Desde
mi punto de vista los deberes pueden ser favorables, pues hacen que los niños sepan
organizarse el tiempo en casa, a tener unas obligaciones y a repasar lo que han
visto en clase. Pero en muchas ocasiones estos se mandan sin control y al final el alumno pasa toda la tarde con una
carga excesiva de ejercicios que al final no producirán ningún beneficio.
Creo
que en España tenemos este problema porque la mayoría de la sociedad considera
favorables un elevado número de deberes, porque si estos no están muy atareados
los niños los padres se encargan de apuntarlos a un gran número de clases
extraescolares. Que al final los agobia incluso más que las tareas escolares. Hay
modelos educativos en los que los deberes que se mandan son mínimos y obtienen
mejores resultados que nosotros.
Además
se puede crear una desigualdad debido a que hay padres que no pueden ayudar a
sus hijos hacer los deberes o no tienen los medios para llevarlos a academias,
estos encima si los llevan sin hacer son penalizados.

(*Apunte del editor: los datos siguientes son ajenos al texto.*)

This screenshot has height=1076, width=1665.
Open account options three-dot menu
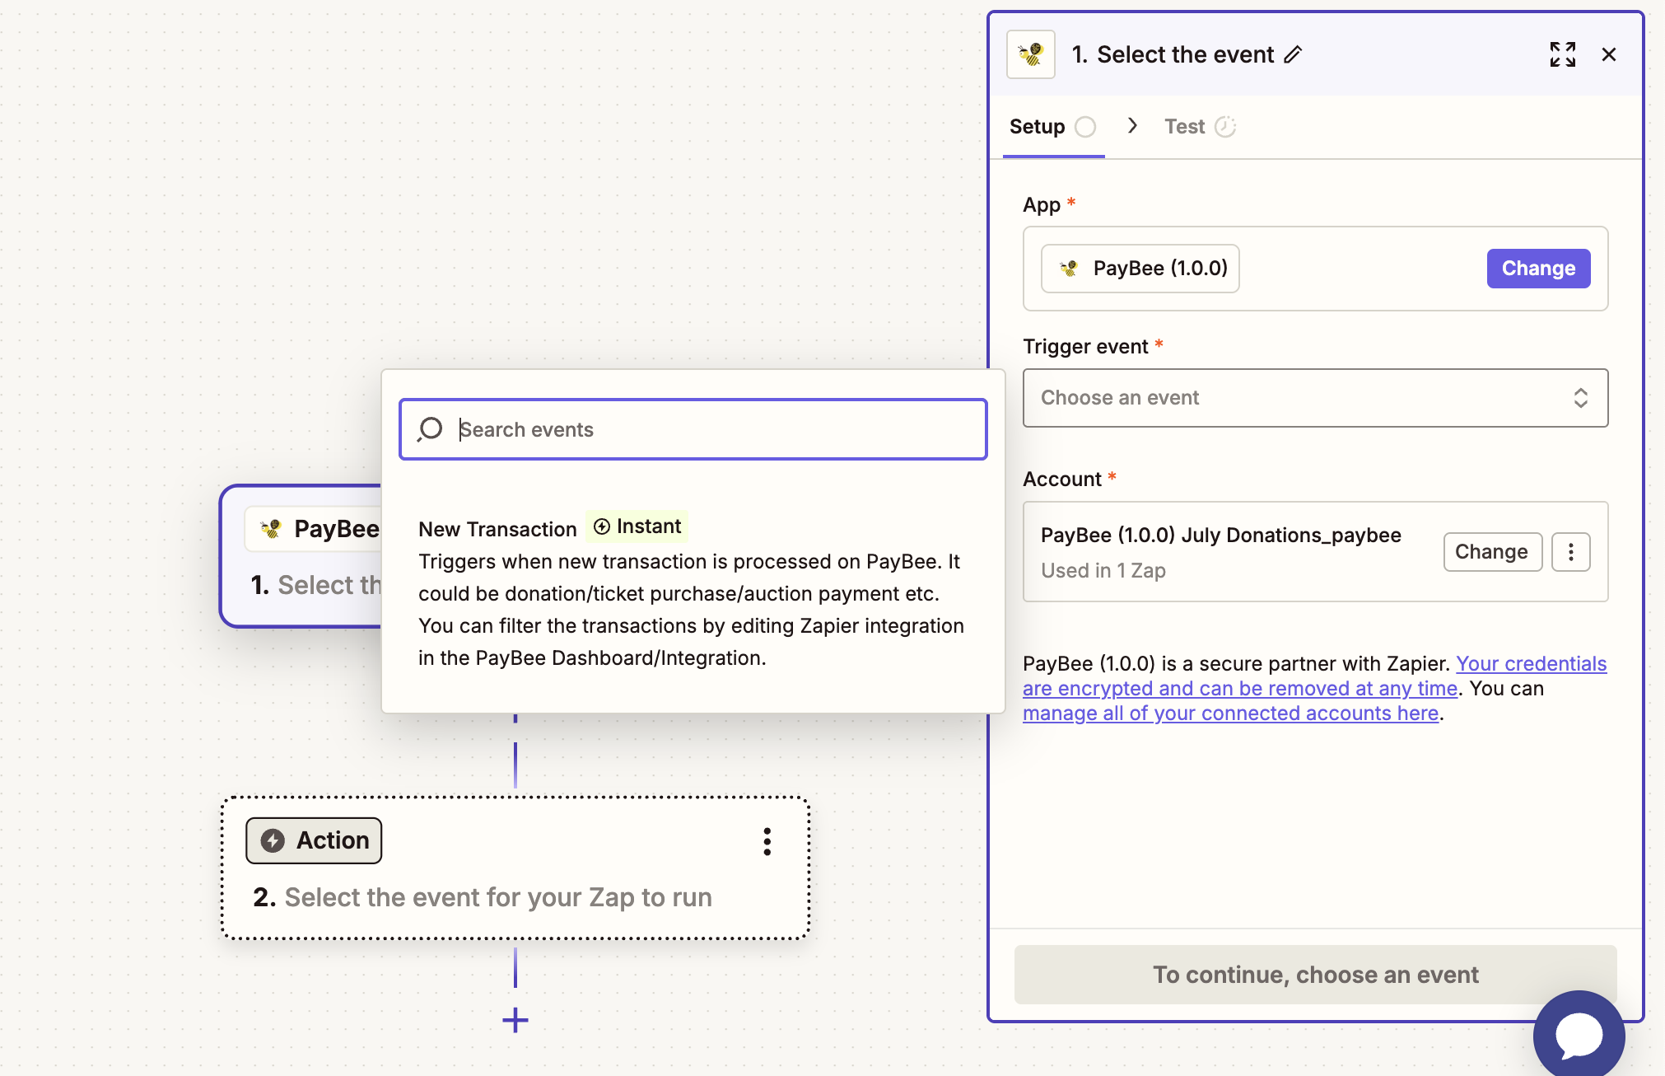tap(1570, 551)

Incluso hay padres que se
los realizan a sus hijos para que termine antes. En ambos caos la situación
hace que el niño no aprenda nada, o en el peor de los casos que disminuya su interés
por los estudios.
Lo
mejor sería que los niños empezaran sus deberes en el colegio incluso los
realizaran allí y si no diera tiempo hacerlo en casa. Estos tendrían la
posibilidad de que si no saben hacerlos,
sea el profesor el que los ayude y no los padres o cualquier otra persona. La
tarde libre para ellos y podrían ir estudiando los exámenes sin presión.